START MATERIAL SUPPLIED

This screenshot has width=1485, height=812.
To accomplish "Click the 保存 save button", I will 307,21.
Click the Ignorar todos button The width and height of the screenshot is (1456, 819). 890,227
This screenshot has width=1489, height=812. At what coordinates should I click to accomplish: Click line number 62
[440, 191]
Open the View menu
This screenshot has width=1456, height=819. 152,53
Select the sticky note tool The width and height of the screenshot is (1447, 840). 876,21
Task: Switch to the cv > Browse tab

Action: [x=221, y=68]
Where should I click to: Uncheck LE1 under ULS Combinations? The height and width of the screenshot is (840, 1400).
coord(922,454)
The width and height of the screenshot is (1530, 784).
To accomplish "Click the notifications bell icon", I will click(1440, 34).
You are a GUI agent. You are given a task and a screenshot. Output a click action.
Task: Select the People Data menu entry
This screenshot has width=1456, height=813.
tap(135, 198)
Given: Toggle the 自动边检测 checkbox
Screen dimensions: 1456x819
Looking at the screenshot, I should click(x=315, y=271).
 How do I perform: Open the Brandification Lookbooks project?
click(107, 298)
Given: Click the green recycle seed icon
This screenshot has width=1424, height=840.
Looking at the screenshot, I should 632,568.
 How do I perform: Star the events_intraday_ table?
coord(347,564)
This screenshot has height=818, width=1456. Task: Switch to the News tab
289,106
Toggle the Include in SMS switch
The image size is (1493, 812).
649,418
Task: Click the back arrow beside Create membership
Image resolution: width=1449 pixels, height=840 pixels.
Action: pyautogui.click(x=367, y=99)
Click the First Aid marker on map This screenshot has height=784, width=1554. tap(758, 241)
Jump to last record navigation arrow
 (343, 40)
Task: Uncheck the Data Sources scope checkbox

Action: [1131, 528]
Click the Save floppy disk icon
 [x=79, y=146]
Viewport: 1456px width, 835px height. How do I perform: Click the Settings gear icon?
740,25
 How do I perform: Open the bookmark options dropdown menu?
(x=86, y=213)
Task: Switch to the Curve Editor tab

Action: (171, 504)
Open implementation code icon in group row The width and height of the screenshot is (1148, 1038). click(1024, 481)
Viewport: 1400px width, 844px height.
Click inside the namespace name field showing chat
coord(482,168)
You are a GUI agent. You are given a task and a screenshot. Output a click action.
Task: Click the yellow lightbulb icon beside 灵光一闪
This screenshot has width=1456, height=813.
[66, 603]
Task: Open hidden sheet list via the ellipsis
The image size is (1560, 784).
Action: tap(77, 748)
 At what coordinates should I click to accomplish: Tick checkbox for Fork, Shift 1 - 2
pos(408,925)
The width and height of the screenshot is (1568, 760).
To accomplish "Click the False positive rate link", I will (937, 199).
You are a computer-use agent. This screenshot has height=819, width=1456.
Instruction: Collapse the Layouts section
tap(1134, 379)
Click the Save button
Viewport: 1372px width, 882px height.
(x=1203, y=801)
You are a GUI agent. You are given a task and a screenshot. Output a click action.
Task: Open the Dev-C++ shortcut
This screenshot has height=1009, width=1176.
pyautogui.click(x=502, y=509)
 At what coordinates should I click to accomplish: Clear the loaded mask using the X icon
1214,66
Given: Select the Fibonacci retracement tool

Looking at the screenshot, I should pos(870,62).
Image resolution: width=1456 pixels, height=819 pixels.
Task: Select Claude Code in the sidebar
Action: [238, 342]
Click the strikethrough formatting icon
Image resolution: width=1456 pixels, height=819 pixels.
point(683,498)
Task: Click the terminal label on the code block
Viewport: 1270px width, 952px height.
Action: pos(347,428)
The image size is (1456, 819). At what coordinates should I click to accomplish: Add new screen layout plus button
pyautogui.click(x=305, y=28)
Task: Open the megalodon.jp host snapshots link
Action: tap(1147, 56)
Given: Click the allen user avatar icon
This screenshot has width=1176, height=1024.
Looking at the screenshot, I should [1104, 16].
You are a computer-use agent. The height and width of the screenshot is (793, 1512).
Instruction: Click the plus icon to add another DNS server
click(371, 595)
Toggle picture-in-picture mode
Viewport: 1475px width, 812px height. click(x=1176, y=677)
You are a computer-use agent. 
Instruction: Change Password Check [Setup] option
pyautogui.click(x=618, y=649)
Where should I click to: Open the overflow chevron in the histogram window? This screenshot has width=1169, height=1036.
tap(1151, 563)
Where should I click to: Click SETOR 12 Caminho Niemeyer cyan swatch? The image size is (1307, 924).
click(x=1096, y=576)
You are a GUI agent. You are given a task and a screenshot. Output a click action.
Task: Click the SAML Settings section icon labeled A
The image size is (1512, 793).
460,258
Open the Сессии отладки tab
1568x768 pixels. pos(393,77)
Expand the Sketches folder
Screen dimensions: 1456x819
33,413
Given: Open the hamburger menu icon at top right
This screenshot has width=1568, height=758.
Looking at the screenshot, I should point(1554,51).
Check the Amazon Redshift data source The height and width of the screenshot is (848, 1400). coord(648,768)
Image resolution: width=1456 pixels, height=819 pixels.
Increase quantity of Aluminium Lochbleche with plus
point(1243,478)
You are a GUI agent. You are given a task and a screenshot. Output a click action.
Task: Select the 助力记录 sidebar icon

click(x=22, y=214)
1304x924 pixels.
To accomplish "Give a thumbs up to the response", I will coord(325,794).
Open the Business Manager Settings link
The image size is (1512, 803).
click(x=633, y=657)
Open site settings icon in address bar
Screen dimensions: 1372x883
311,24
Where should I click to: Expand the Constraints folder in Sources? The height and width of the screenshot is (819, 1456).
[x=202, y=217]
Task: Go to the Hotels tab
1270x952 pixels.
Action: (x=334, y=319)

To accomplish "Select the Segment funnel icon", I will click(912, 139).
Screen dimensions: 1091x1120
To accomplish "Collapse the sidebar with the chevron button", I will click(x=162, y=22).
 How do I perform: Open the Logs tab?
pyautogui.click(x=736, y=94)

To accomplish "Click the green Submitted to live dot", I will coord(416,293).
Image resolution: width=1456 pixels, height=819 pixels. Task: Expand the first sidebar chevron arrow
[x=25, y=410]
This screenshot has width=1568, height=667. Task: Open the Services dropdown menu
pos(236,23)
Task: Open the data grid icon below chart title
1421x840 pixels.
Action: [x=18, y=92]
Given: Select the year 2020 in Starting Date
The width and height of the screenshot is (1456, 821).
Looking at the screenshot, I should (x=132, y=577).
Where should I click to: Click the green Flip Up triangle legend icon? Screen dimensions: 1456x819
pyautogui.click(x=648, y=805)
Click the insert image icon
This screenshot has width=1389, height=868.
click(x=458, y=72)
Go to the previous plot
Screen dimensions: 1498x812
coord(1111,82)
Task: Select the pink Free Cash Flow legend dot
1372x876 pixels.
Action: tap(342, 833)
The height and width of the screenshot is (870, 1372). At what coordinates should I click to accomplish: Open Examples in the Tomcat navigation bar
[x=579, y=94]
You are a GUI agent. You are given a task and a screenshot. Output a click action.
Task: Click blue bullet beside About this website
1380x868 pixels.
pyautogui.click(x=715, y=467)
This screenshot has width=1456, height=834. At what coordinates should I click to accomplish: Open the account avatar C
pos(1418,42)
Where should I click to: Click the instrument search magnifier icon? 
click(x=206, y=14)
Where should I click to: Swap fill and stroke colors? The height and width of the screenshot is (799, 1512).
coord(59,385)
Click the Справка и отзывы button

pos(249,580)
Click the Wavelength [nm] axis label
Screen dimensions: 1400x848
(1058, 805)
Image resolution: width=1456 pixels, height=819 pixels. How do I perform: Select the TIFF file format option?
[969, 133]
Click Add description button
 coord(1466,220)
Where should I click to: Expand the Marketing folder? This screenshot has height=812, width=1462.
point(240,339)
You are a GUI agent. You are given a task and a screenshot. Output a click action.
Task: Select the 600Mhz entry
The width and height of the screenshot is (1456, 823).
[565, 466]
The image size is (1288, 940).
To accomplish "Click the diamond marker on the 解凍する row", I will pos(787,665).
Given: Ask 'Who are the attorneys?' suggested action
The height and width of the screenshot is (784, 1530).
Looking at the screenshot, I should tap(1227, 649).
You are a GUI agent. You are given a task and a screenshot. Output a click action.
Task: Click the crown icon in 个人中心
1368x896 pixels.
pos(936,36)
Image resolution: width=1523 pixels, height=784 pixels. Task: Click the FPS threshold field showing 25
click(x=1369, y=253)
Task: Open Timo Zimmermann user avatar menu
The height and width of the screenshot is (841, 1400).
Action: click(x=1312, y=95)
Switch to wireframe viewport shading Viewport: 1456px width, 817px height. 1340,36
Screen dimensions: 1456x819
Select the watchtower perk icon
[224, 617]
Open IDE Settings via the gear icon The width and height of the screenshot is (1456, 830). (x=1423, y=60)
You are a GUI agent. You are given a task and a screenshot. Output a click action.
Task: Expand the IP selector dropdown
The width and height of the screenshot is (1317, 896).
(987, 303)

END MATERIAL SUPPLIED

- [TASK PROMPT]: Please give an exact copy of the entries above, from the line with "Task: Click blue" down to the line with "Given: Ask 'Who", inclusive, and nothing else.

- [TASK RESPONSE]:
Task: Click blue bullet beside About this website
1380x868 pixels.
pyautogui.click(x=715, y=467)
This screenshot has width=1456, height=834. At what coordinates should I click to accomplish: Open the account avatar C
pos(1418,42)
Where should I click to: Click the instrument search magnifier icon? 
click(x=206, y=14)
Where should I click to: Swap fill and stroke colors? The height and width of the screenshot is (799, 1512).
coord(59,385)
Click the Справка и отзывы button

pos(249,580)
Click the Wavelength [nm] axis label
Screen dimensions: 1400x848
(1058, 805)
Image resolution: width=1456 pixels, height=819 pixels. How do I perform: Select the TIFF file format option?
[969, 133]
Click Add description button
 coord(1466,220)
Where should I click to: Expand the Marketing folder? This screenshot has height=812, width=1462.
point(240,339)
You are a GUI agent. You are given a task and a screenshot. Output a click action.
Task: Select the 600Mhz entry
The width and height of the screenshot is (1456, 823).
[565, 466]
The image size is (1288, 940).
To accomplish "Click the diamond marker on the 解凍する row", I will pos(787,665).
Given: Ask 'Who are the attorneys?' suggested action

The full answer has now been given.